You might have seen them. NJ Transit operates articulated buses on only a few routes. In the Newark Area these are the 13, 39, and 70. Articulated buses are also used on the 154, 156, 158 and 159 in Hudson County. These buses are 60 feet long and have a bend in the middle. For comparison, a standard transit bus is 40 feet long. The main advantage of these buses is their additional seating capacity, which is important on busy routes.
The important question to ask- how busy is busy enough to justify using articulated buses? Their main advantage is that they allow NJ Transit to carry more passengers while not running any more buses. Frequencies don’t have to increase. But as we are well aware, increased frequency makes transit more convenient and increases ridership.
NJT’s new 40-foot buses have 39 seats, and the articulated buses have 59 seats. It stands to reason that if these routes were operated with shorter buses, the frequency would have to be about 50% higher to achieve the same number of seat-miles per hour.
The 13 runs a 12 minute headway or less from Monday – Saturday and a 15 minute headway on Sundays. Hypothetically, this bus would run every 8 minutes with standard-length buses during the week and every 10 minutes on Sunday – definitely an upgrade.
The case against articulated buses becomes even more apparent when you realize that the 13 has branches on either end. At the southern end in Irvington, buses on each branch run every 24 minutes during the week, and every 30 minutes on Sunday. With regular buses, this would be reduced to headways on 16 and 20 minutes, respectively.
The use of articulated buses is artificially reducing transit service. And since there’s a direct relationship between service increases and ridership, it’s safe to assume that articulated buses are artificially reducing ridership too.
I’m not saying that there’s no place for articulated buses. While they aren’t appropriate for the 13 on Sundays or late nights, they definitely help accommodate crowds on that line during the rush hour.
Here are a few situations where there is a genuine need for articulated buses:
1) Limited road/terminal capacity: Think Port Authority at rush hour. Articulated buses can help move more people through a bus terminal or roadway with very limited capacity, like the Lincoln Tunnel. Using a higher number of smaller buses would result in more congestion and less through-capacity.
2) Highly peaked ridership: In these situations, increasing frequency won’t do any good. Take for example, a community college where classes get out at 3pm. The 3:10 bus is packed. Adding a 3:20 bus to the schedule won’t relieve crowding because all the students are still going to take the 3:10. The solutions available to the transit agency are to run two standard sized buses at 3:10, requiring two drivers, or use one articulated bus. In terms of labor, the first option is twice as expensive.

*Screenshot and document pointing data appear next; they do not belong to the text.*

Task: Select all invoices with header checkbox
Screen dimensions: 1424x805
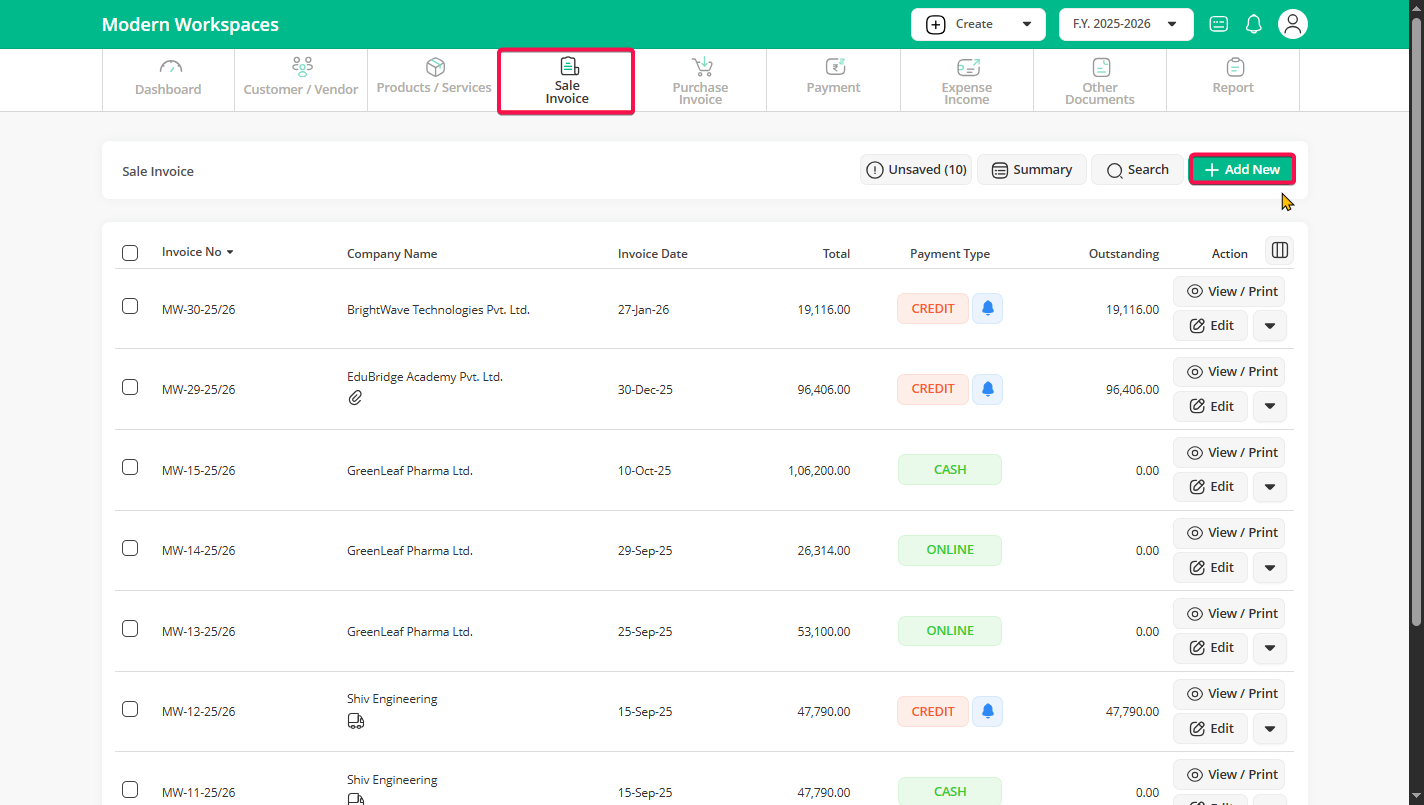Action: point(130,253)
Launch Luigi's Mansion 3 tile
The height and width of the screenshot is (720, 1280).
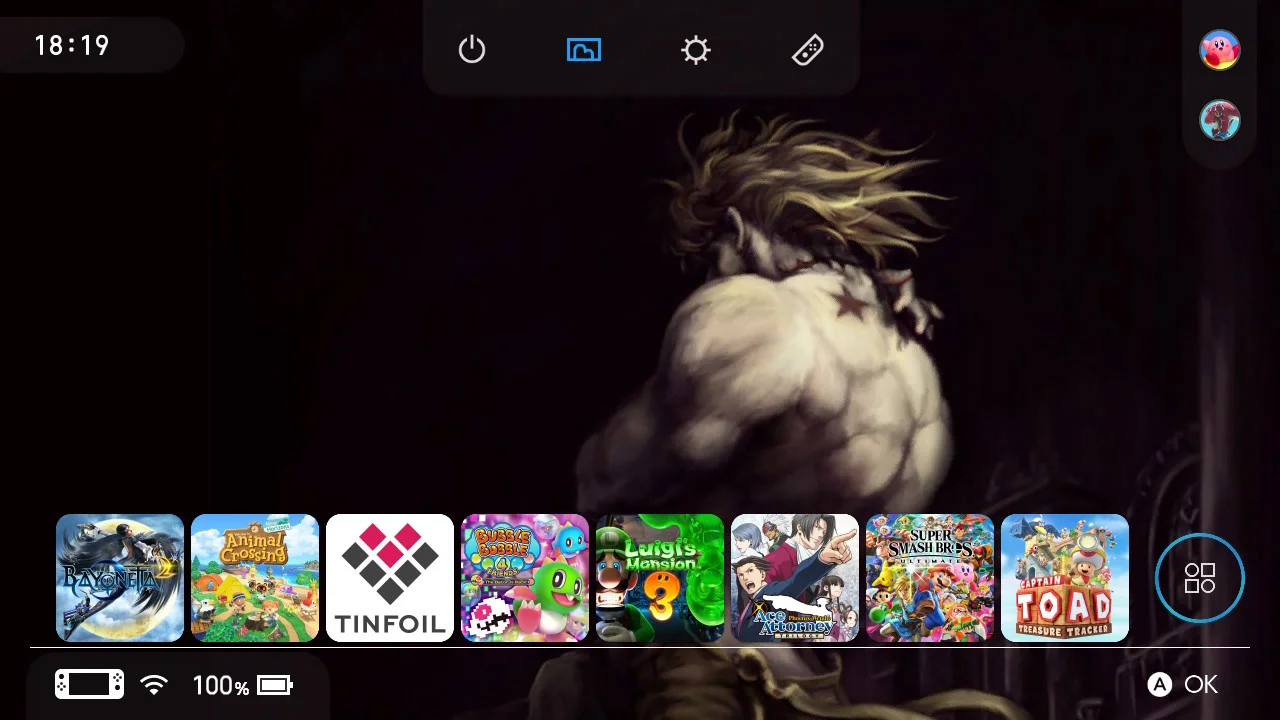(660, 578)
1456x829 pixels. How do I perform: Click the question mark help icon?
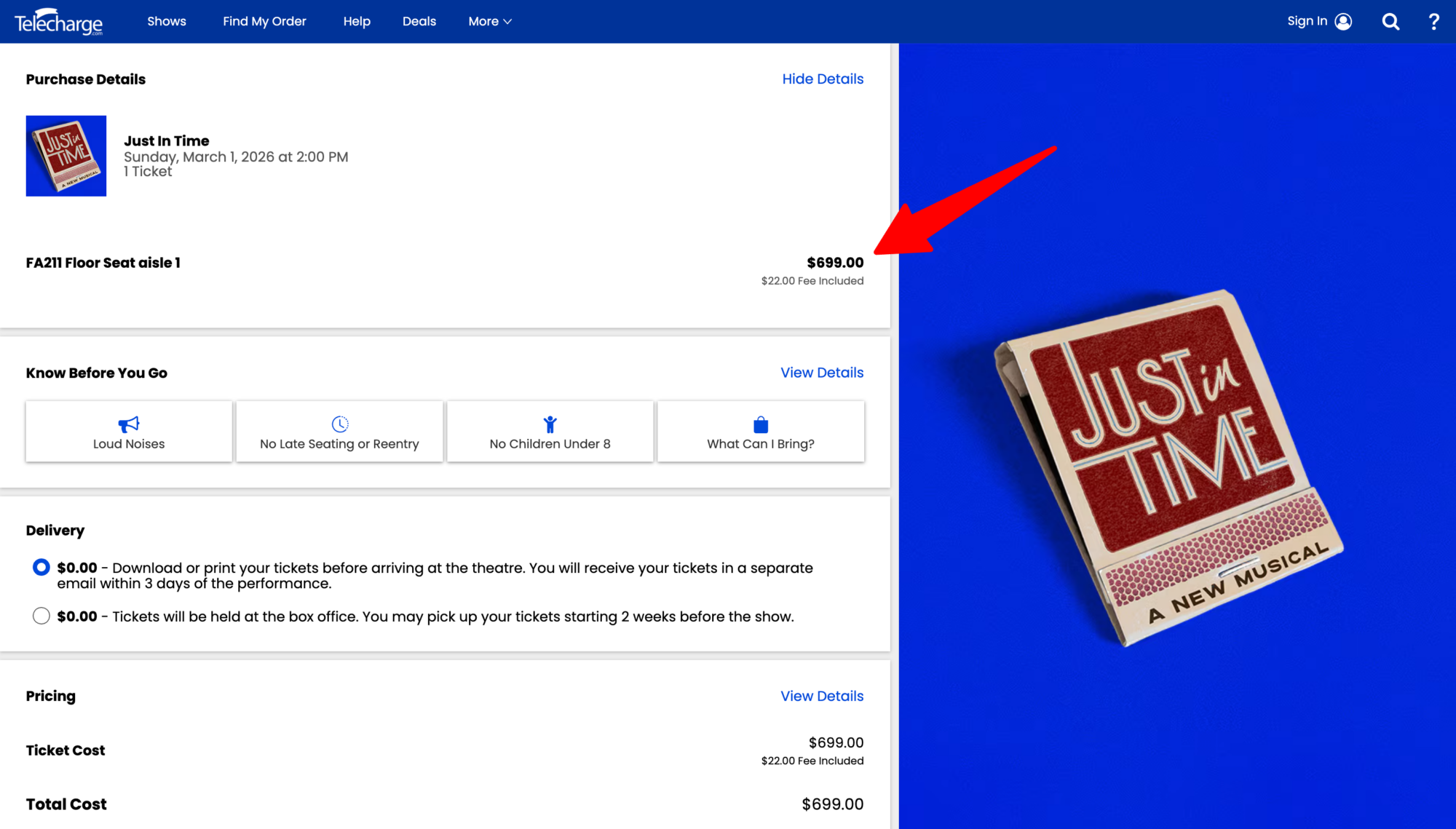(1433, 22)
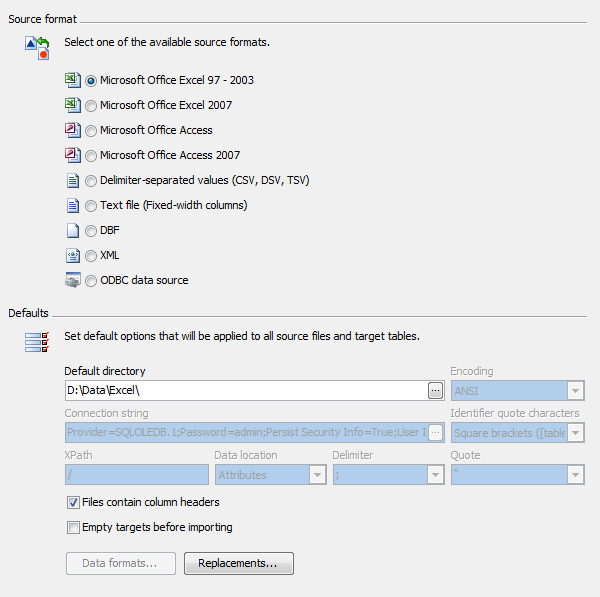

3) Really, really high ridership on routes that already have high frequencies: This is appropriate in major cities, like New York for example. Some very busy routes in the Bronx, Queens, and Brooklyn use articulated buses at high frequencies. The difference between a 3 minute headway and a 4.5 minute headway is nowhere near the difference between 10 minute service and 15 minute service. As buses get more and more frequent, the effect of articulated buses becomes less and less noticeable.
Overall, larger buses mean less frequent service. The opposite is true. Take the jitneys. They use 25-passengers buses, and they run at very high frequencies, up to once a minute.
NJ Transit’s articulated buses date to 2003-2004, so they are due for replacement in a few years. Hopefully, some of them are replaced with standard 40-foot transit buses and headways on the Newark routes improve.